§ **What needs to be done**
Print nothing but the lines below starting at the line that holds "دانلود زیارت عاشورا صوتی (80, 1712)" and ending at the line that holds "احسان دریادل (88, 1021)", including both, each exactly as written.

══ Data provided ══

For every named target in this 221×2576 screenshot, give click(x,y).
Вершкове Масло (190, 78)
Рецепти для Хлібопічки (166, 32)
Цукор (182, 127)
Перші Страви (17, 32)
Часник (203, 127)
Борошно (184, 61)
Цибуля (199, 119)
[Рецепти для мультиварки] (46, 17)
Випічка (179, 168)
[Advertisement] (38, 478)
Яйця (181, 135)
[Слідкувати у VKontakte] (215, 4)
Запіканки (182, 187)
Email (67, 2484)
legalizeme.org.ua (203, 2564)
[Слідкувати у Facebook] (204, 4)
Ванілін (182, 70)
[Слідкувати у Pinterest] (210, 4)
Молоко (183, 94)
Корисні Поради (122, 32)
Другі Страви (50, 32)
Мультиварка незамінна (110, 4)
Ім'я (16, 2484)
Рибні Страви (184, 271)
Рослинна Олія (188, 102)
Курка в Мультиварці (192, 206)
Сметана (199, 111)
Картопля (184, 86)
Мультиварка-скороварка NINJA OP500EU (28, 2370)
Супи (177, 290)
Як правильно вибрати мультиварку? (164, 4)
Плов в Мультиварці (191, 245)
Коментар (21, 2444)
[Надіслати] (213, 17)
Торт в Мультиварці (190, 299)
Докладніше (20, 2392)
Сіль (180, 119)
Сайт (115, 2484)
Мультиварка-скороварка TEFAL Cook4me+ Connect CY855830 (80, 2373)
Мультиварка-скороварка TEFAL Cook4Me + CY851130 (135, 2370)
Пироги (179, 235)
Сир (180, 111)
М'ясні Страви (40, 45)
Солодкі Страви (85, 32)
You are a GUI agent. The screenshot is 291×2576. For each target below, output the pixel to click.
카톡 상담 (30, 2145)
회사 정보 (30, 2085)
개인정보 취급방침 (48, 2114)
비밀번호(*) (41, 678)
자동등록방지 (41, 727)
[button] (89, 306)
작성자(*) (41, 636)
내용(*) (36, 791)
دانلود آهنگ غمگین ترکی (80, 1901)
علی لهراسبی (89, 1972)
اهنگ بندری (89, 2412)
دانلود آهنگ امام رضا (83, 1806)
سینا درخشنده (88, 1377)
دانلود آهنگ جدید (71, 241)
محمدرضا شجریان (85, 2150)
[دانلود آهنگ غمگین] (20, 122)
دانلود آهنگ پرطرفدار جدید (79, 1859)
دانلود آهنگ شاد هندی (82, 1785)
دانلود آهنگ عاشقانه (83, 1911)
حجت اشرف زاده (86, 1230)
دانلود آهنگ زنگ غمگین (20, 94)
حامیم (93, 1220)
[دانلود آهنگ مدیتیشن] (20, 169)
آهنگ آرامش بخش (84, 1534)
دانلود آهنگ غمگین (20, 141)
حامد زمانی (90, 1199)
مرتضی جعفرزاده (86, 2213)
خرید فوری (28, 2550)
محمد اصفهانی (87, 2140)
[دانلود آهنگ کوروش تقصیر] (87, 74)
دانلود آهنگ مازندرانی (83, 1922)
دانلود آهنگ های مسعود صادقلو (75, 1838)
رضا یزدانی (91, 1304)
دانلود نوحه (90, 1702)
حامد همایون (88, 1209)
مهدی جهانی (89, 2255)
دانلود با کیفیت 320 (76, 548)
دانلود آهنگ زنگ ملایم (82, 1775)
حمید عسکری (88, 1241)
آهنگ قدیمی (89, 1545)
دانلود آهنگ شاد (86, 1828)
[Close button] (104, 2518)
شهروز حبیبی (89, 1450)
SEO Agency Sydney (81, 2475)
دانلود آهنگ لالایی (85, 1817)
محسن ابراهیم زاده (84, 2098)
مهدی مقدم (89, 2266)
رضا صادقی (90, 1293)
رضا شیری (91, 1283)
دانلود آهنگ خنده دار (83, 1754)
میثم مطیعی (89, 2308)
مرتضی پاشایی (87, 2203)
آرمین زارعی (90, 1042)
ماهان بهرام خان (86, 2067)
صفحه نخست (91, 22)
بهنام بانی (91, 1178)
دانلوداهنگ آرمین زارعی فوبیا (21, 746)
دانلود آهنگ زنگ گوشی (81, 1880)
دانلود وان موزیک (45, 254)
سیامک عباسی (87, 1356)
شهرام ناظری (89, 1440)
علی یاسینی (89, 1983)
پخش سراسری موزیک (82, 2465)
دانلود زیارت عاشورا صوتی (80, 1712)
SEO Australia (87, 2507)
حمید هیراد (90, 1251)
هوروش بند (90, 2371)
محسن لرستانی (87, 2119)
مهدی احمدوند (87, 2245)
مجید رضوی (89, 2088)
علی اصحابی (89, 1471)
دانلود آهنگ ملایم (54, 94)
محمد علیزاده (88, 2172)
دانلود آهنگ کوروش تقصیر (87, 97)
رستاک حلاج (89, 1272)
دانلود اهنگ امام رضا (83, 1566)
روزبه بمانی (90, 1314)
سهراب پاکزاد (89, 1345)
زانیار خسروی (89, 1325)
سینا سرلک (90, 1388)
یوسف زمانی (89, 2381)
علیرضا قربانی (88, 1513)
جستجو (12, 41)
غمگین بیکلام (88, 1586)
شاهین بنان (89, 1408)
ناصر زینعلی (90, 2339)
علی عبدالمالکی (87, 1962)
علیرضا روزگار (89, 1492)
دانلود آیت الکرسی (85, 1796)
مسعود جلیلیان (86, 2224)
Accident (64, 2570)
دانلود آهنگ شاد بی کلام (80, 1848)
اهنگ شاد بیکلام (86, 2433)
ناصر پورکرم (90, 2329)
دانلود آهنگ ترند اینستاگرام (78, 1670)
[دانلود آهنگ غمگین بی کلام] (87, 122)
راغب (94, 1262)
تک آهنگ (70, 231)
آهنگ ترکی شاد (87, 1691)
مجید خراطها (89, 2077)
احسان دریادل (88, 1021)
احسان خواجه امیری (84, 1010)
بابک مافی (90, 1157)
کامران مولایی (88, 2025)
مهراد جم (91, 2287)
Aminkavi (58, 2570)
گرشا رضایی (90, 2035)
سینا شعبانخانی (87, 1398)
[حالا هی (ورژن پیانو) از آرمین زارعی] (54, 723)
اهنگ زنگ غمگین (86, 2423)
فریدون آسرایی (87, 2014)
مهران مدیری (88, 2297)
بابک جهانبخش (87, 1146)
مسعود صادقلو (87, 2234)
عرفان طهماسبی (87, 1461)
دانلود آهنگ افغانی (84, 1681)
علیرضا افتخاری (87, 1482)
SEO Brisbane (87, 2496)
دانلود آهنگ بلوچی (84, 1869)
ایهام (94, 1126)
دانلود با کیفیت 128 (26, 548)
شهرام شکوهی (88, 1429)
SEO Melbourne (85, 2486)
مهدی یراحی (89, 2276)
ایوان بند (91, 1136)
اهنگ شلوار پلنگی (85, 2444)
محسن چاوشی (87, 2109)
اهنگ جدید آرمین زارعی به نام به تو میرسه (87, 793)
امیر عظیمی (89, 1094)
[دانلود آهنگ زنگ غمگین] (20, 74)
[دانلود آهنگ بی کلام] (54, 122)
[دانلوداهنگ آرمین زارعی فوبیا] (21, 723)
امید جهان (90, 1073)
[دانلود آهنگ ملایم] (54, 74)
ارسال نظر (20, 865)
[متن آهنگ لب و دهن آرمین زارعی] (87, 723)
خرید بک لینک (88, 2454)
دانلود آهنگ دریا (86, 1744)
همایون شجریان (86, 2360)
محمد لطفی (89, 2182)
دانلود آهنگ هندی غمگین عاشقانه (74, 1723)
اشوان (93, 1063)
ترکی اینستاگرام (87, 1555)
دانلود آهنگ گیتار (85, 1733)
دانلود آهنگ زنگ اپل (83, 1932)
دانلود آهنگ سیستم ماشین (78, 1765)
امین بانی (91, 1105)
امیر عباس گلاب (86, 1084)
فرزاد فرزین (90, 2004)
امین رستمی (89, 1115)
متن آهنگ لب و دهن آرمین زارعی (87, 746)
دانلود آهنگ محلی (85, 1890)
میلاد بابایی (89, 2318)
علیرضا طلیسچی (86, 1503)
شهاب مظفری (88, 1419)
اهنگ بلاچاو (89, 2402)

═══

§ **Exercise response**
دانلود زیارت عاشورا صوتی (80, 1712)
SEO Australia (87, 2507)
حمید هیراد (90, 1251)
هوروش بند (90, 2371)
محسن لرستانی (87, 2119)
مهدی احمدوند (87, 2245)
مجید رضوی (89, 2088)
علی اصحابی (89, 1471)
دانلود آهنگ ملایم (54, 94)
محمد علیزاده (88, 2172)
دانلود آهنگ کوروش تقصیر (87, 97)
رستاک حلاج (89, 1272)
دانلود اهنگ امام رضا (83, 1566)
روزبه بمانی (90, 1314)
سهراب پاکزاد (89, 1345)
زانیار خسروی (89, 1325)
سینا سرلک (90, 1388)
یوسف زمانی (89, 2381)
علیرضا قربانی (88, 1513)
جستجو (12, 41)
غمگین بیکلام (88, 1586)
شاهین بنان (89, 1408)
ناصر زینعلی (90, 2339)
علی عبدالمالکی (87, 1962)
علیرضا روزگار (89, 1492)
دانلود آیت الکرسی (85, 1796)
مسعود جلیلیان (86, 2224)
Accident (64, 2570)
دانلود آهنگ شاد بی کلام (80, 1848)
اهنگ شاد بیکلام (86, 2433)
ناصر پورکرم (90, 2329)
دانلود آهنگ ترند اینستاگرام (78, 1670)
[دانلود آهنگ غمگین بی کلام] (87, 122)
راغب (94, 1262)
تک آهنگ (70, 231)
آهنگ ترکی شاد (87, 1691)
مجید خراطها (89, 2077)
احسان دریادل (88, 1021)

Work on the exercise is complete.